2.1 - MVCC B-tree

MVCC stands for Multi Version Concurrency Ccontrol. It all boils down to allow readers to ALWAYS have a consistent version of the data they reached at the time they started to work with them. In other words, when a reader access the database, it will work on a specific version of it, that will never change.

The drawback is that the data may be accurate at the time the reader started to work with them, but this reader will never see the updated data if a writer has modified them.

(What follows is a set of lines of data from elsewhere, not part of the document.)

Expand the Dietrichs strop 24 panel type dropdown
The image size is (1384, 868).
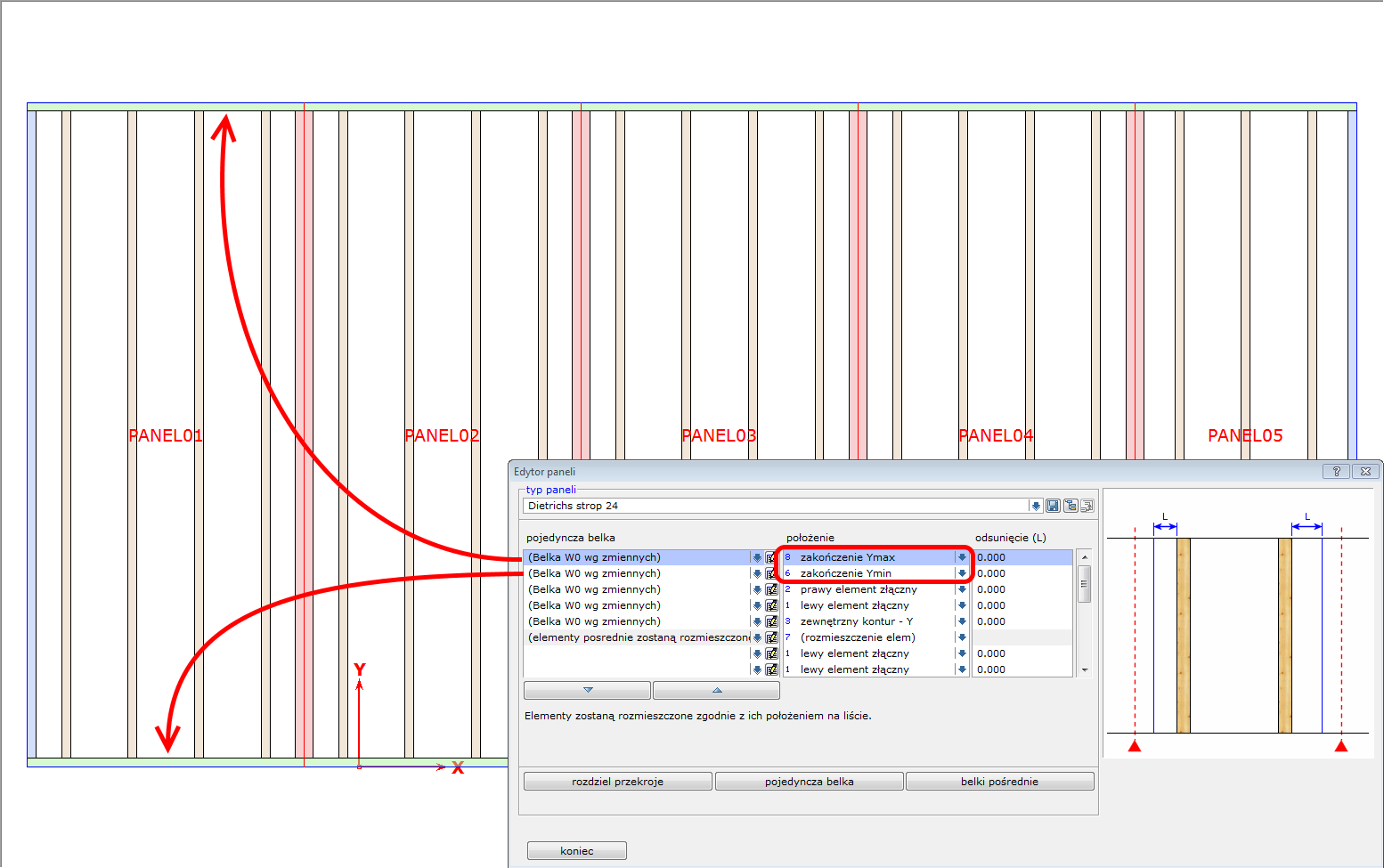coord(1036,506)
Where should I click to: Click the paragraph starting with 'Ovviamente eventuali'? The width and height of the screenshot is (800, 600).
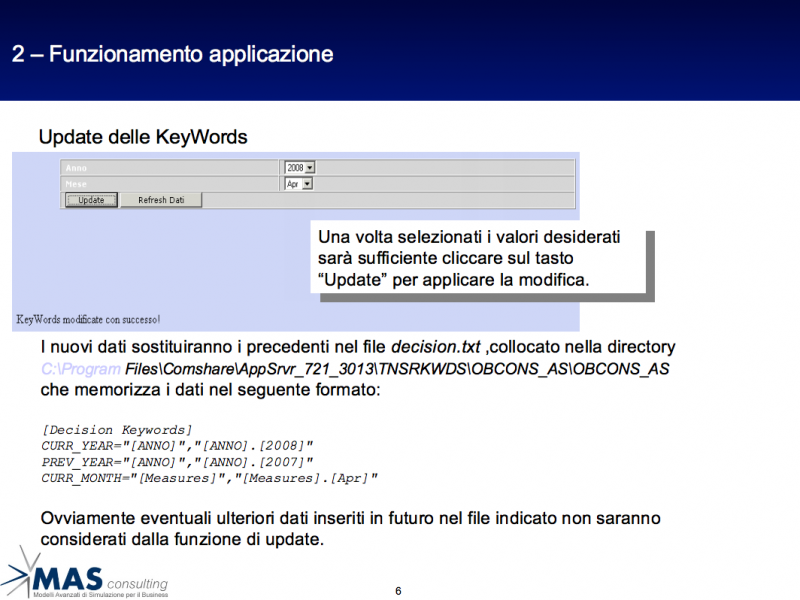(x=350, y=529)
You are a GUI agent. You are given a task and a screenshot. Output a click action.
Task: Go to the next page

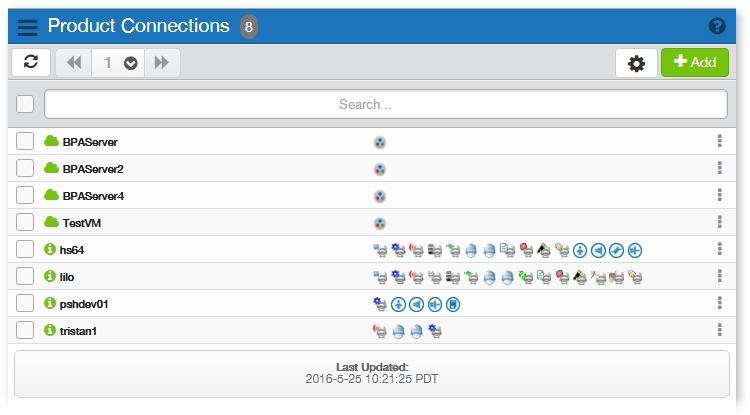(161, 63)
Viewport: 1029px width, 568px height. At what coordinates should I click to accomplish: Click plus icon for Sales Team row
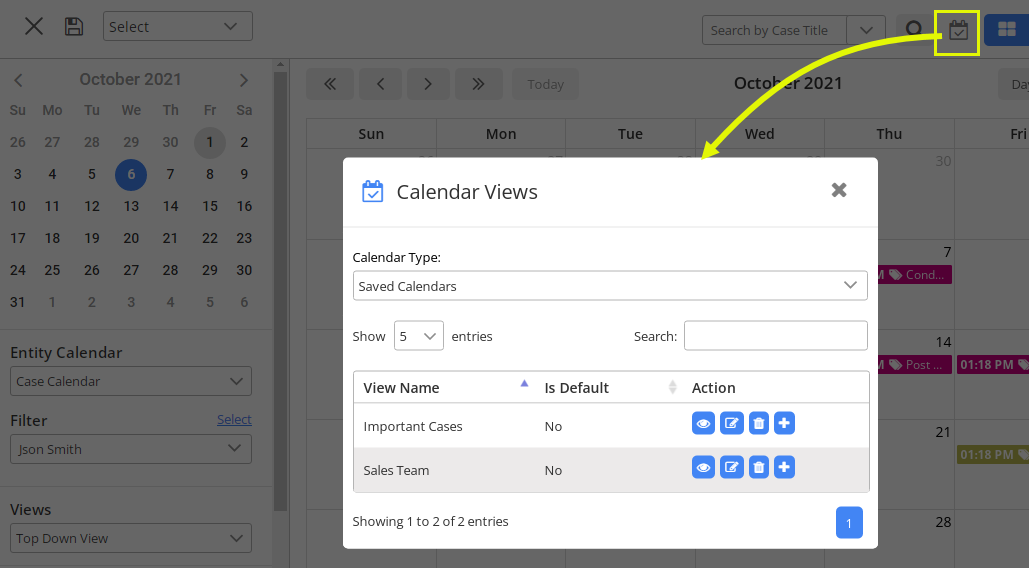784,467
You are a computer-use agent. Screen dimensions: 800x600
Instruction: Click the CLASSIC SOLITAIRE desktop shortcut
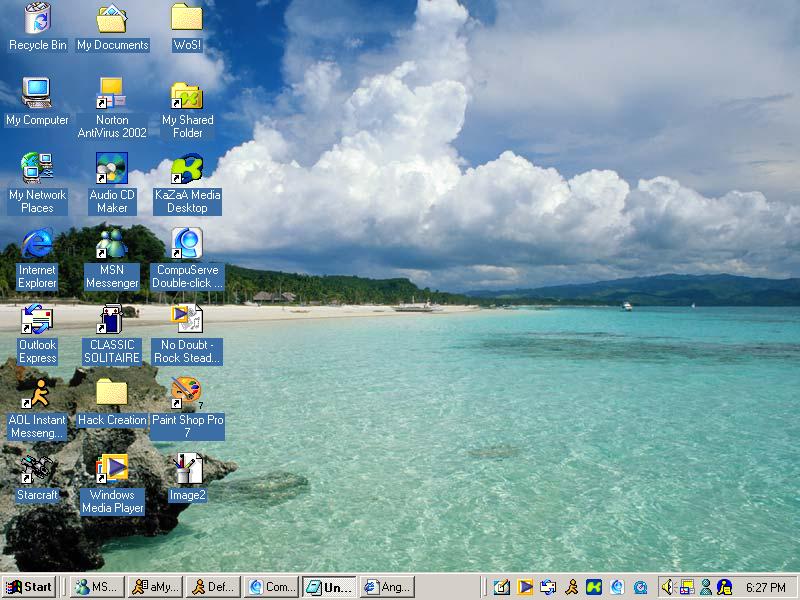click(112, 319)
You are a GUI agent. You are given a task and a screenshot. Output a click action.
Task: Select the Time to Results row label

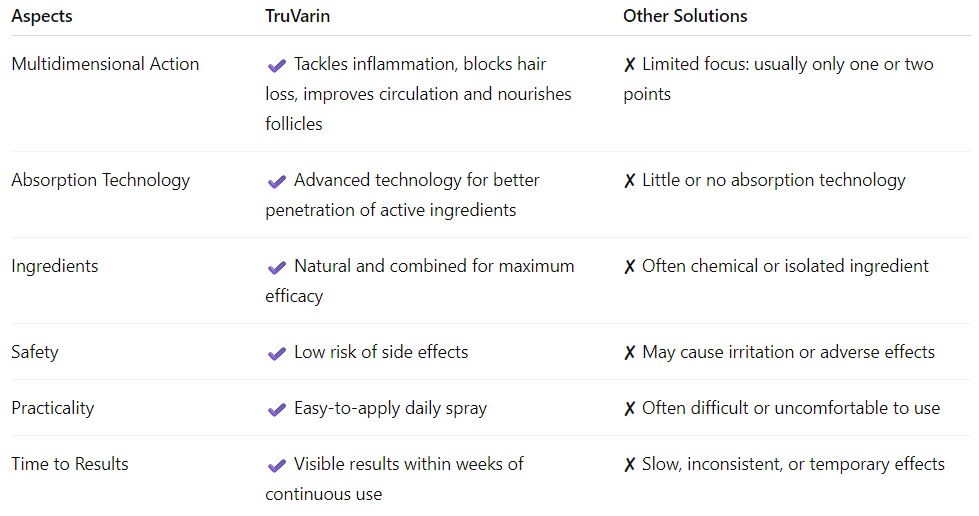click(70, 464)
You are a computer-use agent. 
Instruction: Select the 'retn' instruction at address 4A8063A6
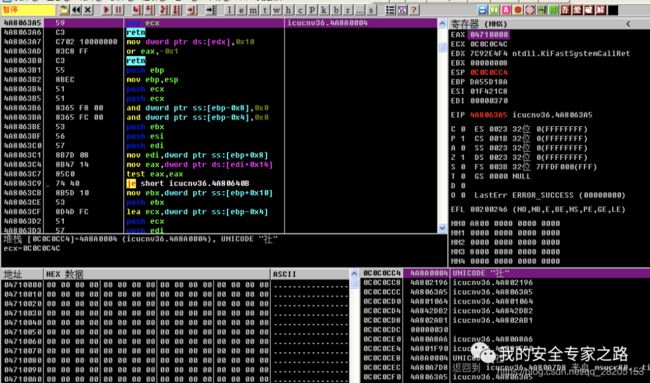coord(136,32)
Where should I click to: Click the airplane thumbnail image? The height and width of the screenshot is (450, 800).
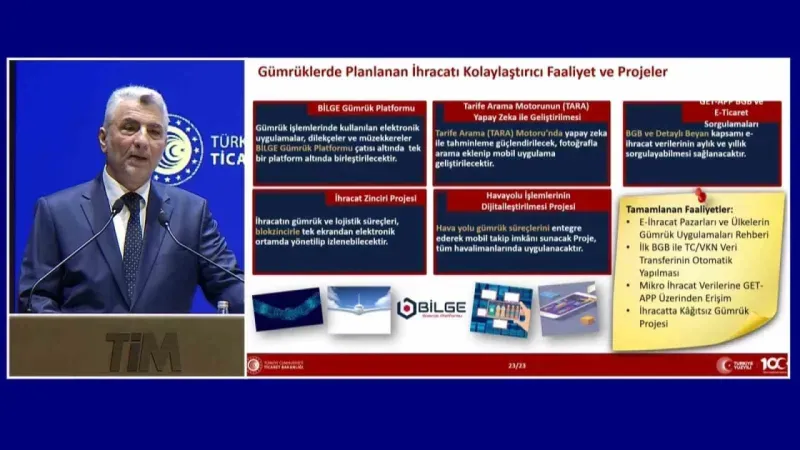pyautogui.click(x=358, y=309)
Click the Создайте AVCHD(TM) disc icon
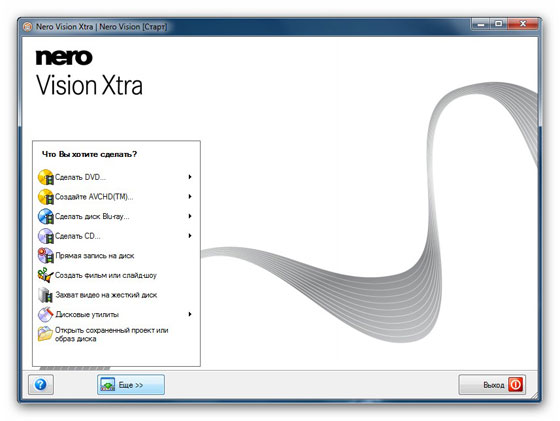The width and height of the screenshot is (560, 421). [x=46, y=197]
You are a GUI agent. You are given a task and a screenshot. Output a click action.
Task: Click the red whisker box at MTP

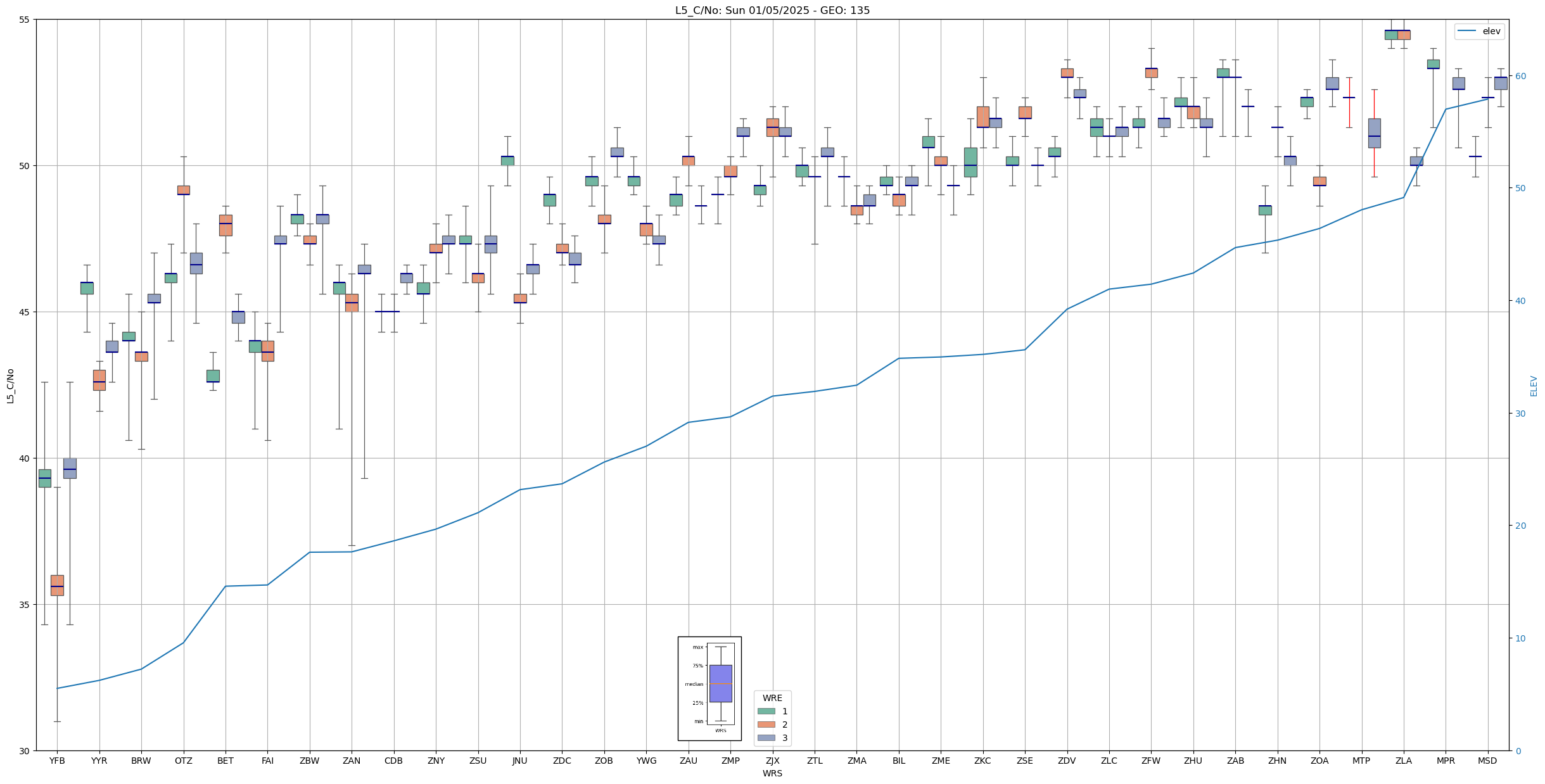1374,133
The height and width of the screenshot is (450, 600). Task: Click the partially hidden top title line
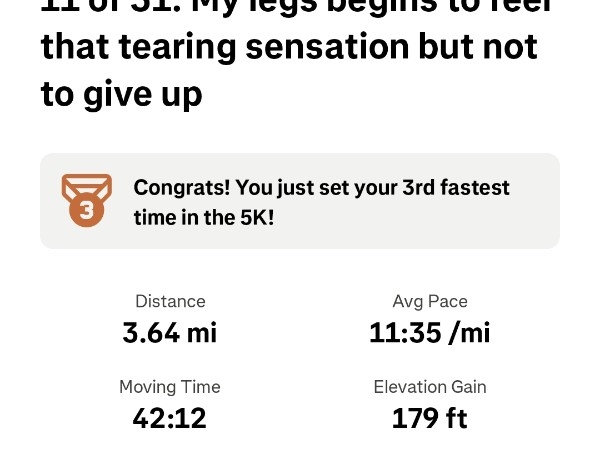point(289,6)
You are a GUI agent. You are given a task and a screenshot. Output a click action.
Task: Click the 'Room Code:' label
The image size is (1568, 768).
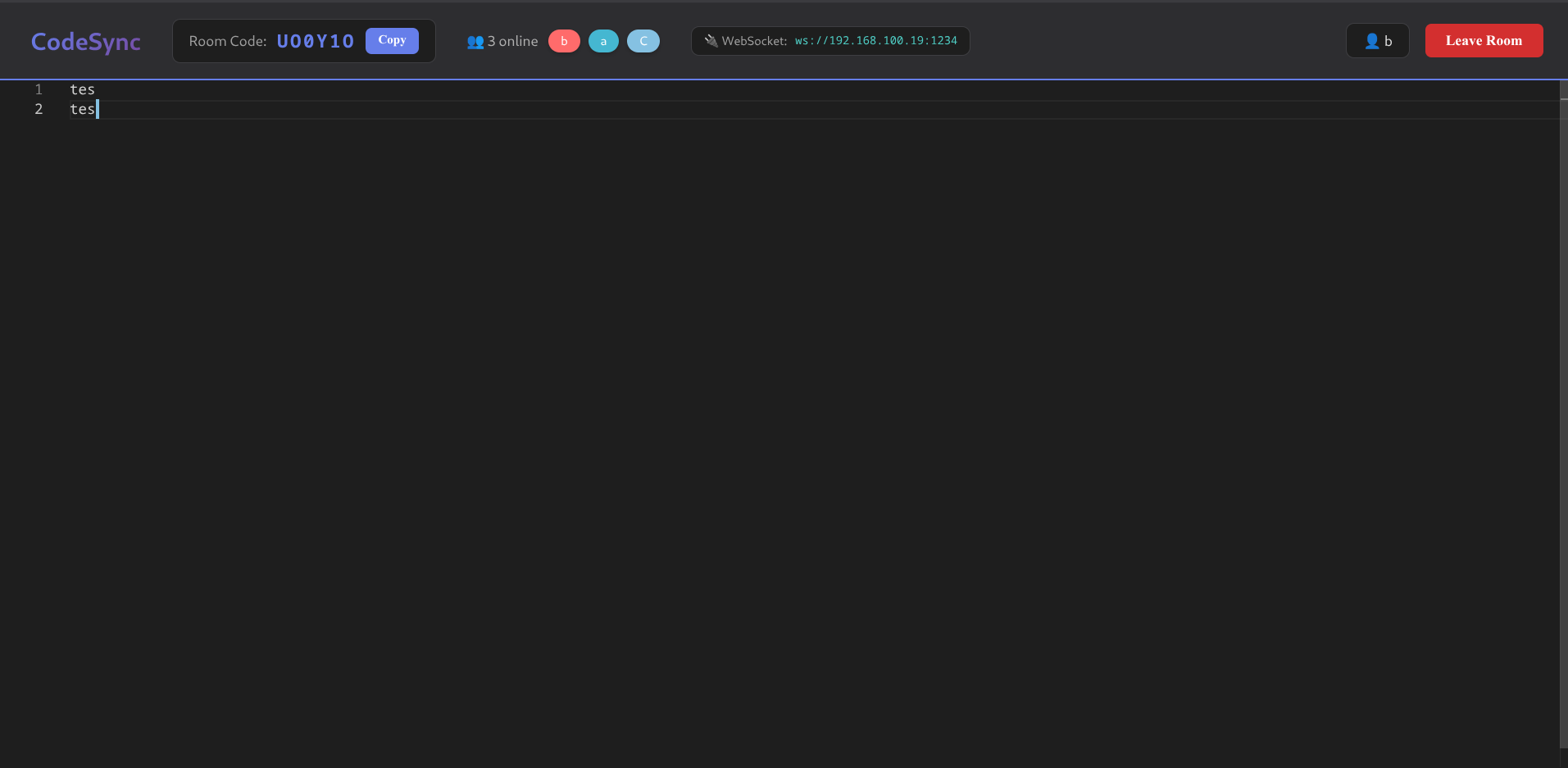tap(228, 40)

Most of the time, this is a price the users are ready to pay, for at least two reasons :

  • udpates are way less frequent that reads, and the users ‘accept’ the fact that what they get is not necessarily up to date
  • there are some mechanisms that workaround this problem, checking afterward that the data represent the latest state of the database, otherwise the operation is retried.

You can read more about MVCC B-tree on Wikipedia, MVCC

How does it work ?

A MVCC B-Tree is just a plain standard B+Tree, except that we keep a track of more than one version of the B+Tree. Actually, we have multiple roots, one per version. This can bee seen in this picture :

MVCC sample

Here, we have 4 different versions, from r1 to r4. Each one of them might be used at the same time by one or many readers. In any case, the writer update only the latest one, creating a new revision doing so. In this exemple, the writer has just created r4 updating r3, adding the element ‘I’. As we can see, some pages are shared across the revisions : the leaf contaning the element ‘A’ (version r3) is also referenced by the revision r4. This is a key : that means a page (Node or Leaf may be used by many revisions).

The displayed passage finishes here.